This section is from the book "The Farmers Ready Reference Or Hand Book Of Diseases Of Horses And Cattle", by S. C. Orr. . Also available from Amazon: The Farmer's Ready Reference;.
Pneumonia is inflammation of the lung substance and may be in one or both lungs. It is often caused by exposure to cold or wet, or by sudden changes of the weather; it may follow a severe case of catarrh.
Symptoms. - One of the first symptoms is a chill or shivering, but this often passes unnoticed. The appetite fails, rumination ceases, the muzzle becomes dry, and the nostrils are dilated. The breathing becomes more rapid and difficult and if the ear is held against the side of the chest there will be an absence of the natural respiratory murmur, and instead will sometimes be heard a dry wheezing sound or, if the pleura is involved, there will be a rasping sound as of two pieces of dry leather being rubbed together. The pulse will be strong and full at first but as the disease progresses it will grow small, weak and wiry an d gradually increase in frequency. The temperature may be from 103 degrees to 105 degrees Fah., which can only be determined by the use of the thermometer. The animal stands with its fore legs wider apart than usual. Unlike horses, cattle sometimes lie down in pneumonia always resting upon the sternum; they evince signs of pain and do not remain in a recumbent position long at a time.

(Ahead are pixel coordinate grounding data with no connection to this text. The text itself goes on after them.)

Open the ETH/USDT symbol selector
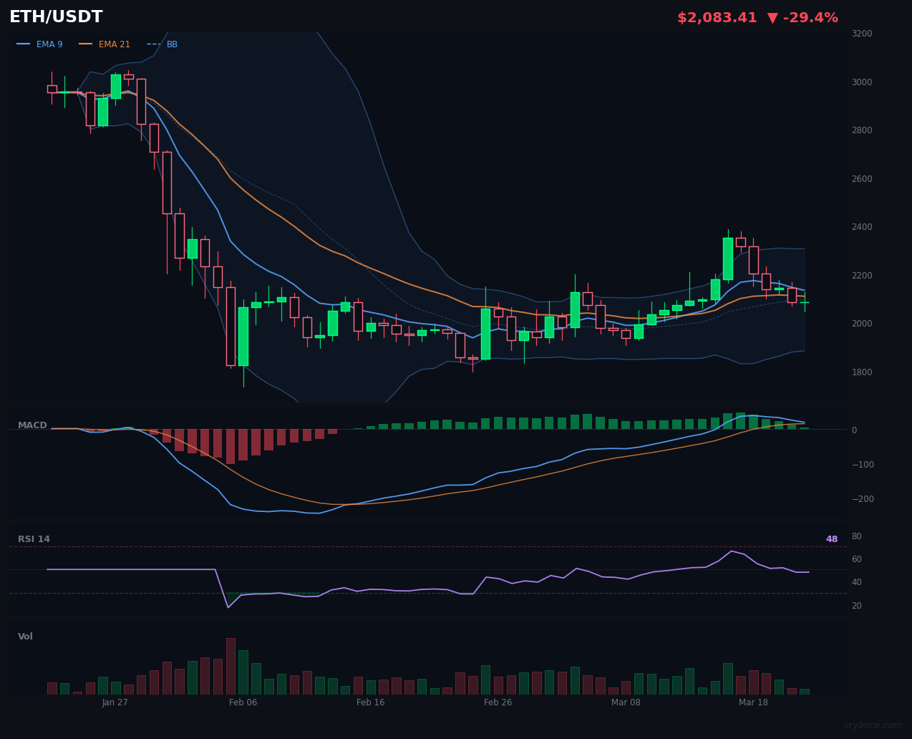This screenshot has width=912, height=739. 54,16
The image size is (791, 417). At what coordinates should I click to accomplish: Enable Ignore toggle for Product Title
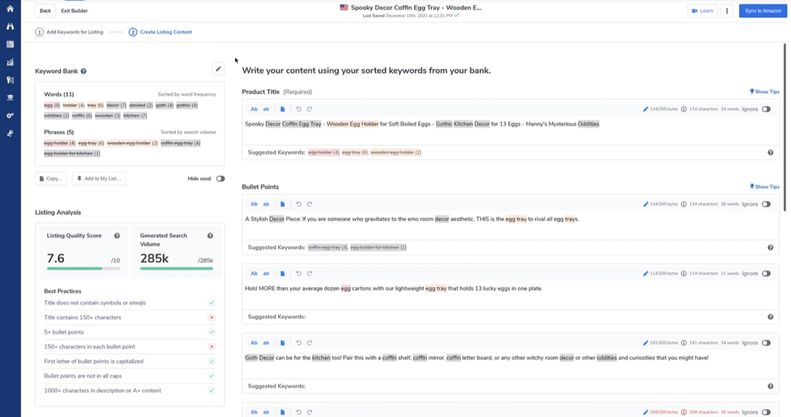766,109
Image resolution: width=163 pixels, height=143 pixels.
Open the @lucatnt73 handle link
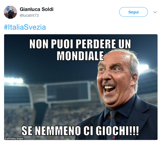[29, 15]
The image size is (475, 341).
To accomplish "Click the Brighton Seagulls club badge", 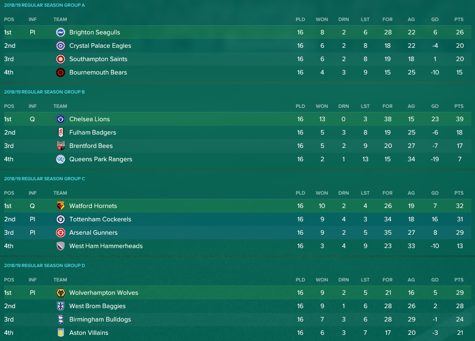I will pos(61,32).
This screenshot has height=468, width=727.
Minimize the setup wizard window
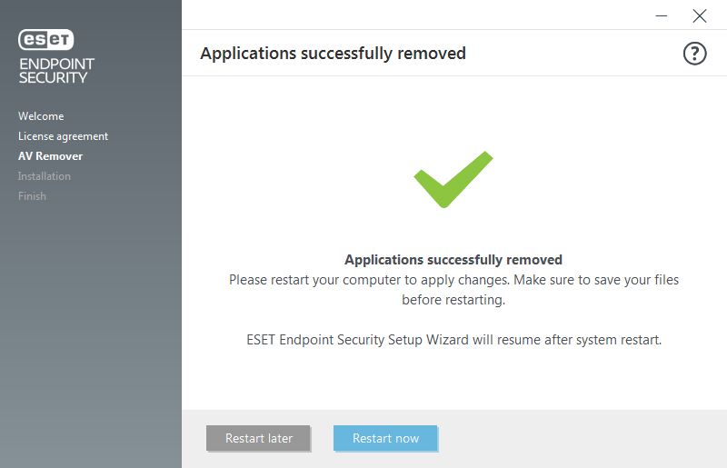(661, 15)
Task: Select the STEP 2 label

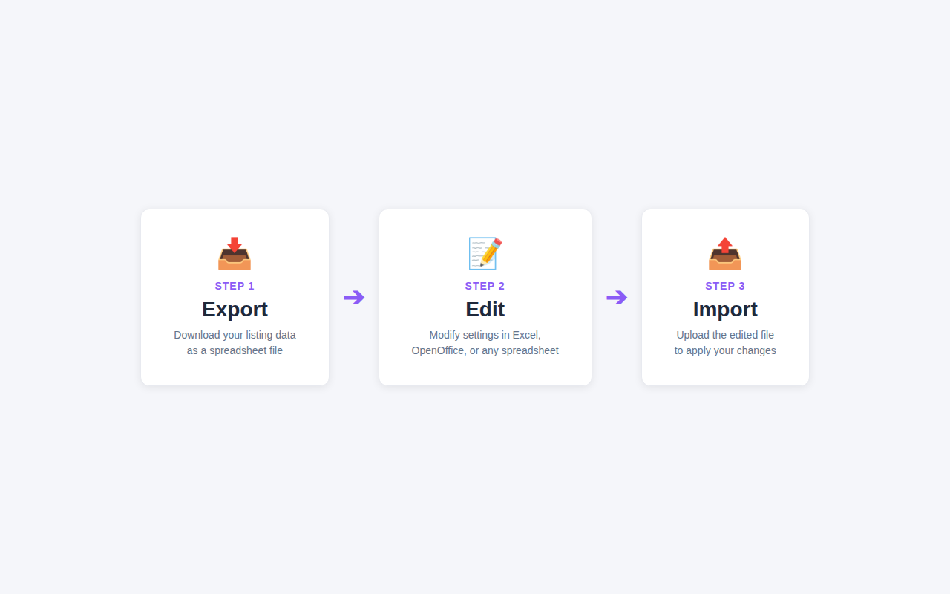Action: [x=485, y=286]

Treatment. - In this disease prompt action and good nursing are of the greatest importance; the patient must be shielded from cold and wet. Give four drachms of nitrate of potash and one drachm of the sulphate of cinchonida every four hours until the fever begins to abate then give the same dose three times a day. If the patient is thin in flesh or appears weak, give with each dose two ounces of sweet spirits of nitre or three ounces of Mindererus' spirit. If the bowels are not already loose give from one to three drachms of calomel in the beginning of the disease. These medicines are best given in gruel. Rub the sides of the chest thoroughly with ammoniacal liniment three or four times a day, or until the skin becomes tender. Give the animal all the cool water it can drink and feed on laxative, nourishing diet. If treatment is begun in the early stages the chances for recovery are good.